Once the run is completed, Region of interest from DNA/RNA is amplify or not is visualize either on the GEL in Conventional PCR or directly on the PCR machine display with the help of fluorescent probe detector in Real Time PCR machines. 

Things students keep in mind while performing PCR techniques 

  • Most samples that come for molecular testing via PCR are considered potentially infectious, so proper care should be taken while handling the sample in lab. 
  • Sample always should be processed in Bio safety cabinet with wearing proper personal protective equipment. 

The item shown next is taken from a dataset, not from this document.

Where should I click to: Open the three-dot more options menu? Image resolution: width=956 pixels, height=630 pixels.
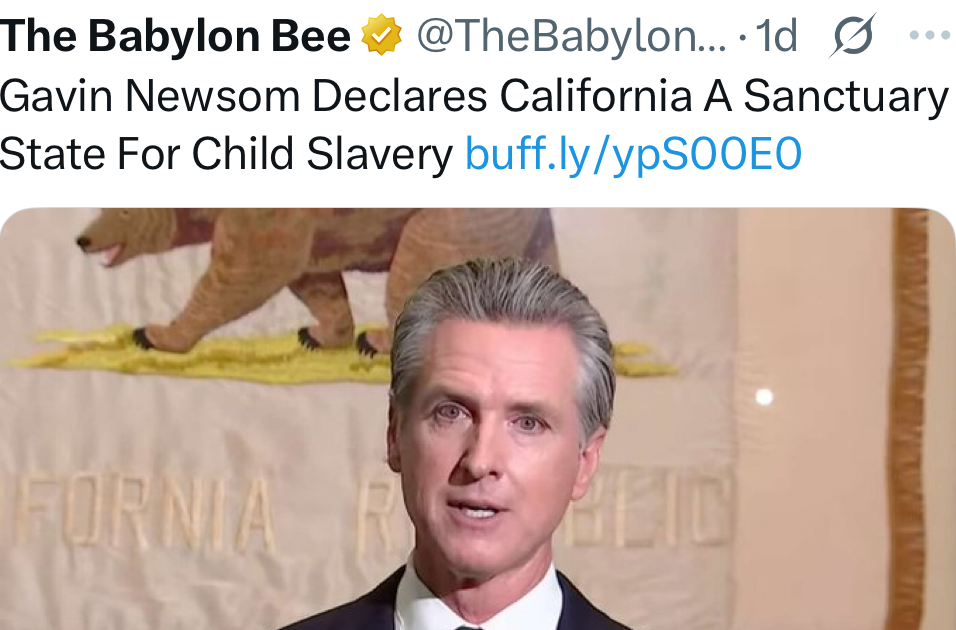pyautogui.click(x=929, y=35)
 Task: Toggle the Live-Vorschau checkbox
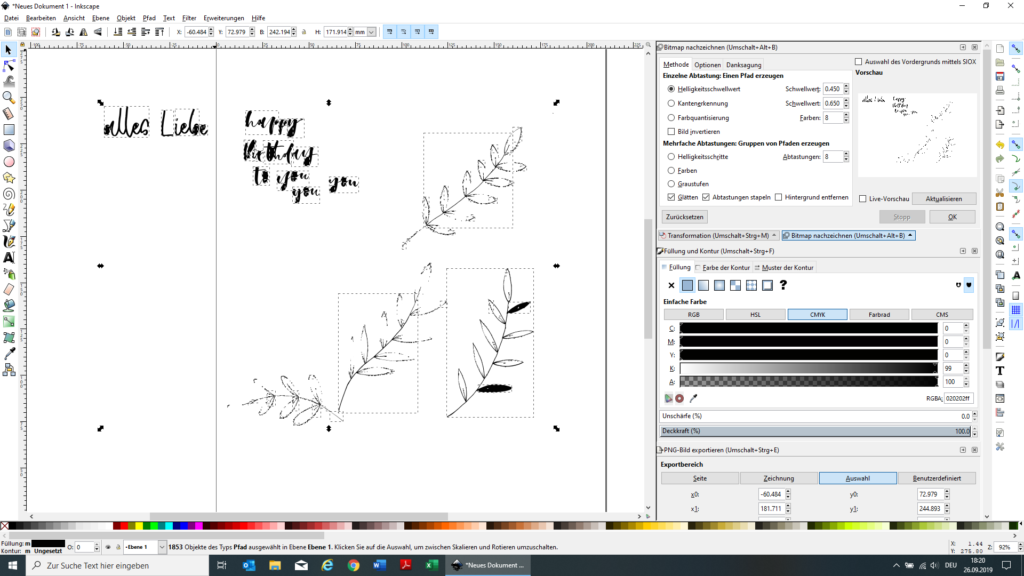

  • All Biohazardous waste disposal procedure should be followed; steam autoclaving is a preferred method for all decontamination processes 
  • Disposal of contaminated materials according to laboratory’s Bio medical waste disposal procedures.
  • Keep your work area disinfected.
  • Avoid microbial and cross contamination of reagents.
  • The work flow for PCR testing is lab is uni-directional; sample is moved in one direction from extraction area, master mix preparation area to PCR area. Sample should not return to the previous work station to avoid chance of contamination. 
  • After the thawing of reagents make sure to keep it back within 15-20 minutes or as soon as possible to -20 freezers.
  • Note: Every pipetting step should be done with precision and sterile tips with aerosol barriers 
  • Care should be taken while handling pipettes while performing any step of PCR such as avoid touching you hand or pipette tips to any surface to avoid contamination.